Figure 8c and Figure 8d, respectively, show the external quantum efficiency (EQE) and absorption spectrum of the cells. These figures reveal that, due to the reduction in reflection losses, the absorption spectrum of the corresponding cell is enhanced. The improved EQE also indicates that this additional light absorption is successfully converted into photocurrent. Figure 8b displays the current–voltage (I-V) characteristics of the tested cells for the three structures. It is evident that the introduction of structures significantly enhances the short-circuit current density (Jsc) of the cells. The Jsc values for the flat, pyramid, and pyramid/porous structures are 21.62, 23.24, and 23.86 mA/cm², respectively, as determined by averaging the results from 10 samples for each structure. In contrast, no significant differences were observed in the open-circuit voltage (Voc) and fill factor (FF) among the three cell types, with average values of ~1.15 V and ~83%, respectively. This is because the pyramid and porous structures are merely overlaid on the cell surface, modulating the incident light waves without altering the internal electrical structure of the cell. The PCEs of the three types of cells are 20.61%, 22.21%, and 22.78% in sequence. Compared to the unstructured surface, the introduction of the pyramid/porous structure results in a relative efficiency improvement of 9.5% for the cell.

4. Conclusions

In summary, this paper reports the fabrication of pyramid/porous composite structures on silicon surfaces through alkaline wet etching and metal-assisted chemical etching. Benefiting from the multiple refraction of incident light by the pyramids and the reduced refractive index mismatch between the pyramids and air due to the porous structure, this micro–nano composite structure exhibits significant advantages in suppressing surface optical reflection losses.
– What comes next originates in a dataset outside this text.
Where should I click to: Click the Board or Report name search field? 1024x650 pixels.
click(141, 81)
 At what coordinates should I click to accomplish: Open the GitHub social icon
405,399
Compared to planar silicon, the surface reflectivity of silicon with pyramid/porous structures decreases from 40.3% to 5.1%. Furthermore, the pyramid/porous structure was replicated onto the light-receiving surface of PSCs using nanoimprinting technology. With the modulation of the pyramid/porous structure, the response spectrum of the PSCs was improved. The photogenerated current density of the devices increased from 21.62 to 23.86 mA cm², with a relative enhancement in PCE of 9.5%. This structure is simple to fabricate and cost-effective, without compromising the electrical performance of the PSCs. Additionally, this structure can be readily replicated in large quantities and holds promise for optical enhancement in other similar optoelectronic devices.